For as bad as it tasted, this anger was temporary; it wasn’t the kind of feeling I would bring back to you, when I saw you in a few hours; but did scald my brain while I sat in that cafe watching the patrons pose and move in grungy, picturesque elegance.

I had the little journal with me and formulated a way to revenge myself on him, through it. I decided I would write, as fast as I could, and as angrily, any thoughts that came into my mind, filling the whole thing up in one go, turning my jealousy into a material thing, an artifact, a private screed; and somehow this would be revenge.

So I took out my battered purple Space Pen, which I’ve had since middle school, and started to fill the little journal. My cursive handwriting is malformed as Lancelot, and it gets uglier as it goes along, unspooling and slanting until it looks like what barbed wire would dream of if it was having a nightmare about barbed wire.

I didn’t finish the project before I had to go get you, of course.

Another time we were driving somewhere and decided to put in a CD to listen to. I started browsing through what you had and found a mix someone had made you, with the words “Mix Tape 1” written in black marker across it.

You told me that your ex made that tape for you.

I said, “Oh interesting!”, facetiously, braced the CD between my palms, steepled my thumbs over it, and squeezed down until the disc snapped in half; and then I threw both halves out the window.

“What the fuck” you said.

“What?” I said. I was smiling, the insipid, changeable smile of someone who hasn’t rendered a verdict on what they’re smiling about. I could decide, inside, if what I did was okay or not by my own compass; by smiling and saying nothing I could maintain the possibility of a defense; if I decided to apologize for it later I could I always say I was smiling because I was embarrassed and didn’t know how to act.

“I wanted that!” you said.

“Sorry,” I said in a near-toneless ‘tough shit’ kind of way.
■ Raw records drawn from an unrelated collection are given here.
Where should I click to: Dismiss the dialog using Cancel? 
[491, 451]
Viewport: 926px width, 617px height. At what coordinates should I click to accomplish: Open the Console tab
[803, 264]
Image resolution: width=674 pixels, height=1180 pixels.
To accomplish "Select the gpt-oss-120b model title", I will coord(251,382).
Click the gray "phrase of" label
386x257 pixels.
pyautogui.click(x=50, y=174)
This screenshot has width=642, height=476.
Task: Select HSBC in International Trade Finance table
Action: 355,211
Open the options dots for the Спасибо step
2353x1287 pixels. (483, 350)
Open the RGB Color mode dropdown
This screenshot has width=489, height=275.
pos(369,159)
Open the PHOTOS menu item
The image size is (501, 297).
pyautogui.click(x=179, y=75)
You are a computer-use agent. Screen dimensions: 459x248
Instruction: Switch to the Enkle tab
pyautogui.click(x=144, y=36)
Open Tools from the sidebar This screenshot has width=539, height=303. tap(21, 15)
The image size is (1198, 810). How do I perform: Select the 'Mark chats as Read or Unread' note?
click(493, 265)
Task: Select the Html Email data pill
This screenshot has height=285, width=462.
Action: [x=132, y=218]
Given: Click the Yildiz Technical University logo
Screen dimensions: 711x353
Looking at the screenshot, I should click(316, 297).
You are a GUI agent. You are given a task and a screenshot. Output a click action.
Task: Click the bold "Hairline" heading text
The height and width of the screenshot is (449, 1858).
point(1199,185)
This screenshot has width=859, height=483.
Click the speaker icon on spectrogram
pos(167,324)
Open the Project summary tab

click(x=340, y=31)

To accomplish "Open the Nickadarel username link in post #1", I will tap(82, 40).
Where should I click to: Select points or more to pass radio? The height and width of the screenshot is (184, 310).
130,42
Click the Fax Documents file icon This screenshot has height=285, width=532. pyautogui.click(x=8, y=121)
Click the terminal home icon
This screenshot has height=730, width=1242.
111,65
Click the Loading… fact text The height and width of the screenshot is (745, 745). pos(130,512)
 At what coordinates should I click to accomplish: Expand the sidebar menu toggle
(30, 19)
We drove on in silence. Or you drove, because you almost always drove, and we always rode in your car. In all arguments, external and internal, my pace is glacial: in a fight with another I can withstand any seige of recrimination or insult; somehow silence and time are my cruellest, most effective weapons. In arguments with myself it means that I can end up in an attritional agony for hours, days, evaluating every angle; and in that scene I kept my external silence towards you in the hope that you would say something and resolve both the outside and inside debates for me, because you were bolder and braver than me. And you did eventually say at some point, with a rueful half smile:

“I’m still mad, but I also kind of love that you did that.”

When I think this verdict, it’s clear that you understood the intention behind what I did before I could put it into words myself – when I was even unsure of it, maybe doubting the strength of my position in your life relative to him, or that such performative acts of angry love have any place in a real relationship, between two real people, particularly people who, as we were, were both domineering, two tyrants really – when I think of it, of the way and degree to which you were able to see me, to occupy my brain with the authority of total ownership, it becomes clear, again, why, from the first time we talked, I instantly and always loved you.